La circulation est dense mais fluide sur les six voies parallèles de l’autoroute. Mon bolide se traîne en silence sur l’une des voies du milieu, celles où je préfère rouler. N’ayant pratiquement rien à faire, sauf surveiller que tout se passe bien, mon esprit vagabonde. Saturé de sons, de guitares et de claviers dans ma vie professionnelle, je n’ai pas allumé la radio. Je goûte le silence vraiment parfait de cette automobile de luxe. Même ici, au beau milieu de la Californie, pleine de gens blasés, on me regarde ! Je ne suis pas assez connu pour être reconnu ; c’est donc ma voiture que l’on regarde. Le jour où Franck Schneider s’affichera en lettres d’or sur la façade du Madison Square Garden, je serai enfin célèbre ! On peut toujours rêver… En attendant Elon Musk est beaucoup plus célèbre que moi.

Si j’ai pu me payer ce bolide à 250 000 dollars cash, c’est un peu grâce à ma petite femme chérie, Linda que j’ai épousée il y a plus de dix ans à Las Vegas. Elle est belle, pétillante d’intelligence et c’est un manager dans l’âme. Sa société de design industriel est en plein essor et nous assure un train de vie très confortable à San Francisco. Nous habitons une villa de style art déco, construite dans les années 30, mais maintes fois modifiée et agrandie, au bord de la falaise, avec une vue imprenable sur l’océan Pacifique et l’on peut apercevoir le Golden Gate Bridge sur la droite. Linda a décidé, il y a trois années, de consacrer la modique somme de 13 millions de dollars à cette petite merveille de 600 mètres carrés avec piscine, jacuzzi, salle de sport, salles de réception, salons, bibliothèque, suites et une immense cuisine équipée avec vue sur le détroit de Golden Gate quand on cuisine, ce qui peut arriver parfois.

Je suis donc confortablement logé chez ma femme, ce qui me permet de me payer quelques folies avec mon argent, comme le roadster Tesla ou le petit avion que je pilote moi-même.

Je dois rejoindre ma femme à notre domicile pour le dîner prévu à 19 heures. Elle a invité ses parents Monsieur et Madame Dyer ainsi qu’un ami entrepreneur de Palo Alto, un certain Jim Hunter, que j’ai aperçu plusieurs fois en grande discussion avec Linda, avec qui elle monte des projets, et son épouse Julia, que je n’ai jamais rencontrée.

Je contrôle les informations du GPS. Je devrais arriver à San Francisco à 18 heures 15. Encore un peu plus d’une heure de route. Je replonge dans mes pensées et ne me préoccupe plus de la route qui défile tranquillement sans intervention de ma part.

Me suis-je endormi ? En tout cas le système de contrôle de vigilance du conducteur ne m’a pas alerté ! Tout va bien à l’intérieur du roadster. C’est à l’extérieur qu’il y a quelque chose de bizarre.

Est-ce ma vision qui présente un dysfonctionnement ? Cela m’est déjà arrivé à l’époque où je prenais certains médicaments contre l’hypertension qui ne me réussissaient pas du tout.
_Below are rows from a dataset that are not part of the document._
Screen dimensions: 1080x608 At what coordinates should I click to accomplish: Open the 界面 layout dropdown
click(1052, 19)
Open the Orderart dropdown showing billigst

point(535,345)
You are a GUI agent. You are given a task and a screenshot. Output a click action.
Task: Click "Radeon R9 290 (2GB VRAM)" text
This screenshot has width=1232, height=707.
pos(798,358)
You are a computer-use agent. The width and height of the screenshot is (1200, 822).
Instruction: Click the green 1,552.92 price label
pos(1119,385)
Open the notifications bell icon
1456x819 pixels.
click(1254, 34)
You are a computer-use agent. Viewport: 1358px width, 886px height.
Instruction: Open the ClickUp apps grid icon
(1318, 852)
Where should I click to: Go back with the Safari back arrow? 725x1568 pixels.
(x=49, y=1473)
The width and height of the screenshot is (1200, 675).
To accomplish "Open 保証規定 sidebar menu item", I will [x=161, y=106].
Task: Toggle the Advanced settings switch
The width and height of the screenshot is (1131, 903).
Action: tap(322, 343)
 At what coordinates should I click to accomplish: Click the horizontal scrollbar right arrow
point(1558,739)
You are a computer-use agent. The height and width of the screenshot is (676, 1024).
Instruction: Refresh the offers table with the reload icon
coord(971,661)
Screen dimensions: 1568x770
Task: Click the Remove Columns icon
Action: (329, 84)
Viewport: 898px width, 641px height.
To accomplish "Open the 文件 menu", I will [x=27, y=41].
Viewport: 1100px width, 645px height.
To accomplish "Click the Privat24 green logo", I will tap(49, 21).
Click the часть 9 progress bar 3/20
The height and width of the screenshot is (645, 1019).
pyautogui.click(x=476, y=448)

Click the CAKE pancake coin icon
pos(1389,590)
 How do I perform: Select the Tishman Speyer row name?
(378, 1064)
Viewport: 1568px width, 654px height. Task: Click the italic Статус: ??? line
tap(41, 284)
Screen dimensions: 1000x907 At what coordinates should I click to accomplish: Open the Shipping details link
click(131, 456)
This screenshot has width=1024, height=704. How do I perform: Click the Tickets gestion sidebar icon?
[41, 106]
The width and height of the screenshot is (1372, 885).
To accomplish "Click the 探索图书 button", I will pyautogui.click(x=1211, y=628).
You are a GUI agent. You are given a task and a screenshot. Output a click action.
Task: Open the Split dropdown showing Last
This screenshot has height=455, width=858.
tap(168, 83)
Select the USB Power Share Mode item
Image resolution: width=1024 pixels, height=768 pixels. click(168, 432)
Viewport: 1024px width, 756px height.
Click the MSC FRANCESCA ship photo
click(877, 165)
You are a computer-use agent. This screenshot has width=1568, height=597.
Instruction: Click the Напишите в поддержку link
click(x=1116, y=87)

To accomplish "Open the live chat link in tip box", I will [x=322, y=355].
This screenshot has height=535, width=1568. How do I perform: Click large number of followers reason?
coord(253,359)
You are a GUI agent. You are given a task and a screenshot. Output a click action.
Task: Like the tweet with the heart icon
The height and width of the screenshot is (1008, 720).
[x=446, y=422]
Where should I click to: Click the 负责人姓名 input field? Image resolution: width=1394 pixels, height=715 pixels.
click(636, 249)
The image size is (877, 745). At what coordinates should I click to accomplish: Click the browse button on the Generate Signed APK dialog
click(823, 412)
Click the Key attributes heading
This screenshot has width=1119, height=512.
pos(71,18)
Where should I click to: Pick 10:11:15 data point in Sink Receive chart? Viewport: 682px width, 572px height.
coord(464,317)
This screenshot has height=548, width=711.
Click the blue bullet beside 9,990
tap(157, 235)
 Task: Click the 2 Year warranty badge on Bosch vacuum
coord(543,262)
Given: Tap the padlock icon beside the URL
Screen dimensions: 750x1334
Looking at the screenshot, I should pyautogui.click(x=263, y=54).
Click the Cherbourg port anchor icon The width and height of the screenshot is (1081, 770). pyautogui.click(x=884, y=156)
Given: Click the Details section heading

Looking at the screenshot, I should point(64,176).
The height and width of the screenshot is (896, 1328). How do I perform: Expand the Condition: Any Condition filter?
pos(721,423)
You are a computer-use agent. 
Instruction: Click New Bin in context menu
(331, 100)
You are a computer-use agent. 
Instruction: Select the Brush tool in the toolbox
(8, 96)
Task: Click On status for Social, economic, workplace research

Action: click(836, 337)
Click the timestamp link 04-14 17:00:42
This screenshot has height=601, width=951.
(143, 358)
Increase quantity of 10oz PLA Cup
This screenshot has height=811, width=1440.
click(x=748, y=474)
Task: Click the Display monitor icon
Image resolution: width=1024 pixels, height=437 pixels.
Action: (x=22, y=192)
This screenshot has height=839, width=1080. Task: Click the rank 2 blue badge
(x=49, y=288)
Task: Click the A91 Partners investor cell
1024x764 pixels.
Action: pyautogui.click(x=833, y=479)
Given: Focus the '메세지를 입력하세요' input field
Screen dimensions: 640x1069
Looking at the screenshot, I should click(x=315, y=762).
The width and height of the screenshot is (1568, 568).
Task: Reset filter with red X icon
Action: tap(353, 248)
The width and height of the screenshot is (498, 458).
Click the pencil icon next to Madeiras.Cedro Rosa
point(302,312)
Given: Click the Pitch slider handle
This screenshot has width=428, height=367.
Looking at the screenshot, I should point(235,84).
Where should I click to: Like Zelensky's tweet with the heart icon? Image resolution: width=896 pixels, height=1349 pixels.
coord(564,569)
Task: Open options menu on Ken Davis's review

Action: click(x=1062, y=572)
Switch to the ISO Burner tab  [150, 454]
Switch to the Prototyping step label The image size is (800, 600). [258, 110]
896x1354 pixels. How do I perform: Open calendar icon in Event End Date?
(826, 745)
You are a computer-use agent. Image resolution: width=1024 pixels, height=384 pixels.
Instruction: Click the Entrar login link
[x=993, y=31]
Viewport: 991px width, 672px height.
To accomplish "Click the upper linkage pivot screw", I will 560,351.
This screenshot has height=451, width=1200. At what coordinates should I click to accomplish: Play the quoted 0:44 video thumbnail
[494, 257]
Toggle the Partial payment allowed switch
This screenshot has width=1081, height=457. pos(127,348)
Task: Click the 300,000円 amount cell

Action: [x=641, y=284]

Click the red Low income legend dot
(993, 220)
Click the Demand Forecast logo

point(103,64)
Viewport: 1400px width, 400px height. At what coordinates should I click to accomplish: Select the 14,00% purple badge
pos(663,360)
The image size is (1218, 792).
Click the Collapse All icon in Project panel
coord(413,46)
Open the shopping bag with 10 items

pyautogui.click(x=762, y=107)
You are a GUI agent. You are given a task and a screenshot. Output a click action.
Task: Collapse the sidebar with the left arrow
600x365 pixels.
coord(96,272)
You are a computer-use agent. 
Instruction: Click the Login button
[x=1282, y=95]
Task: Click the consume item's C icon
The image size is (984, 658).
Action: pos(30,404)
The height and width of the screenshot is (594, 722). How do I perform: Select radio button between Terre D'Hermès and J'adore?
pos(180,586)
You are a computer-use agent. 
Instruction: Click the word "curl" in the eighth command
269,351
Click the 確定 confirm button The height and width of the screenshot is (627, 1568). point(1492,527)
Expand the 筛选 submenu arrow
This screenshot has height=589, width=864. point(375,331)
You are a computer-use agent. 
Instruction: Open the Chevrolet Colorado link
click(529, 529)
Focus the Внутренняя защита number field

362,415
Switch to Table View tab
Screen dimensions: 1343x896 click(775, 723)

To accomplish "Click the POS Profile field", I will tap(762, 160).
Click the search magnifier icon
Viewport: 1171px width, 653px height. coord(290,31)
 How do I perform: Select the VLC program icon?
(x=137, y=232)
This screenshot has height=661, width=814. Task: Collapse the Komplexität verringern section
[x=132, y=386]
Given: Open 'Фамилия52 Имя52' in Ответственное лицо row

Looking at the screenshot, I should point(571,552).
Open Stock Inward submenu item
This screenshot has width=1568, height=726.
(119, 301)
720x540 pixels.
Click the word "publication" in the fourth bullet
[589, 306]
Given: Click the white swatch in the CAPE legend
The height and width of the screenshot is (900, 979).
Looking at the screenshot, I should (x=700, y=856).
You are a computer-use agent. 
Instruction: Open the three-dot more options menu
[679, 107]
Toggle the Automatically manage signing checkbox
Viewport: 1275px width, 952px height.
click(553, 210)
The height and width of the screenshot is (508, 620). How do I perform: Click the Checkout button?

Sans crier gare, une roue dentée lumineuse se mettait à tourner en plein milieu de mon champ de vision, occultant le décor et me rendant presque aveugle. J’étais obligé de m’arrêter de conduire, de ne plus fixer le moindre écran et il fallait que je m’hydrate jusqu’à ce que le phénomène s’estompe et finisse par disparaître. C’était très perturbant et même angoissant.

Mais là, rien de tel !  Ma vision reste nette mais une fine grille très dense se superpose au paysage dans les trois dimensions tandis qu’un bruit de fond, une onde grave et profonde, résonne dans ma tête.